Authors: Marco Catani and Michel Thiebaut de Schotten
Publisher: Oxford University Press – 519 pages
Book Review by Nano Khilnani
We have heard oftentimes that form and function go together. The authors write in their first chapter – Introduction to Descriptive Neuroanatomy – that observing anatomical anomalies when looking at the brain provides clues to some of its malfunctions. Improved ways of looking at and studying the brains of humans and primates also help us understand the causes of diseases relating to the brain.
They point out two important issues in the neurological sciences, which we quote here:
- The relevance of neuroanatomy to the understanding of brain function
- The importance of methodological developments to the study of neuroanatomy
In a section entitled “Why Study Anatomy?” they cite Aristotle as a pioneer in anatomy who stressed its importance in providing clues to behavior.
For example, some birds whose beaks are straight use them simply for feeding, while birds that eat meat have curved beaks intended for overpowering their prey. As he said that form and function go together, he also stated that anatomy (form) and physiology (function) are two parts of the same study of humans and other living beings.
The authors write that scientists have pointed out over the years of studying different creatures and their evolutionary changes, that function shapes the form, and modification of the form results in dysfunction. In other words, diseases follow dysfunction or malfunction. They point out:
“Scientists have exploited this logic – that modification of form results in dysfunction – to work out, in a reverse order (from functional deficits to structural modifications) the causes of human diseases.”
Having a firm understanding of the close relationship between form and function, the student of medicine clearly sees the importance of anatomy in tracing the path of disease in different parts of the human body. In this book, the specific focus is the relationship between neuroanatomy and neurological diseases.
The Atlas of Human Brain Connections has eleven chapters with an immense amount of detail. It was compiled by its two authors, and is organized and presented with expert discussion, along with a large number of images. The authors write that it was a massive project that took them five years to complete. We commend them for their superhuman effort and valuable contribution to the advancement of knowledge in neuroscience.
We provide here an overview of its contents by chapter:
- Introduction to Descriptive Anatomy
- Surface Neuroanatomy
- Sectional Neuroanatomy
- Connectional Neuroanatomy
- The Clinico-Anatomical Correlation Method
- Atlas of Human Brain Connections (all tracts)
- Perisylvian Pathways
- Occipital Visual Pathways
- Commissural Pathways
- Projection Systems
- Limbic System
Numerous illustrations (listed on three and a half pages) are provided in this book – essential to an anatomy book – that helps the student look at parts of brains and their uses from different angles and perspectives.
An Introduction is provided at the beginning of each chapter, and at its end, numerous references to other books are provided for further study. In many chapters you will find views – from different perspectives – of the human brain, and chapter 6 is particularly useful in providing a large number of axial, coronal and sagittal maps.
This large-sized (8 ½” x 12”) book is an important contribution to neuroscience, providing numerous views of the highly complex patterns of neural connections that are related to human cognition and behavior. Recent technological developments have made it possible to map and show the detailed images in this highly valuable book. One of them is diffusion tensor magnetic resonance imaging tractography.
Marco Catani is Senior Lecturer, Honorary Consultant Psychiatrist and head of the Natbrainlab at the Department of Forensic and Neurodevelopmental Sciences at the Institute of Psychiatry at King’s College in London.
Michel Thiebaut de Schotten is a Research Fellow at Natbrainlab at the Department of Forensic and Neurodevelopmental Sciences at the Institute of Psychiatry at King’s College in London.

*PROBLEMS AND TASKS*.
(A) Copy the portion of the book review between "They point out two" and "clues to behavior.", inclusive.
(B) Answer these questions from the book review:
(i) How many years did the authors take to complete the book?
(ii) What size is the book?
(iii) Which chapter is singled out for its many axial, coronal and sagittal maps?
Rely solely on the book review for this work.

*DATA PROVIDED*.
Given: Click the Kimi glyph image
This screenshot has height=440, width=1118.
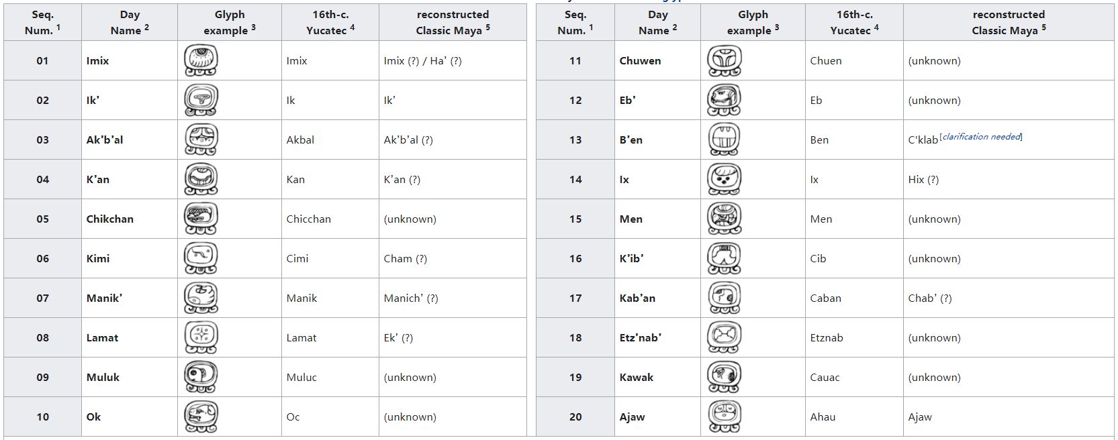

*PER-TASK ANSWERS*.
(A)
They point out two important issues in the neurological sciences, which we quote here:
- The relevance of neuroanatomy to the understanding of brain function
- The importance of methodological developments to the study of neuroanatomy
In a section entitled “Why Study Anatomy?” they cite Aristotle as a pioneer in anatomy who stressed its importance in providing clues to behavior.

(B)
(i) Five years.
(ii) 8 ½" x 12".
(iii) Chapter 6.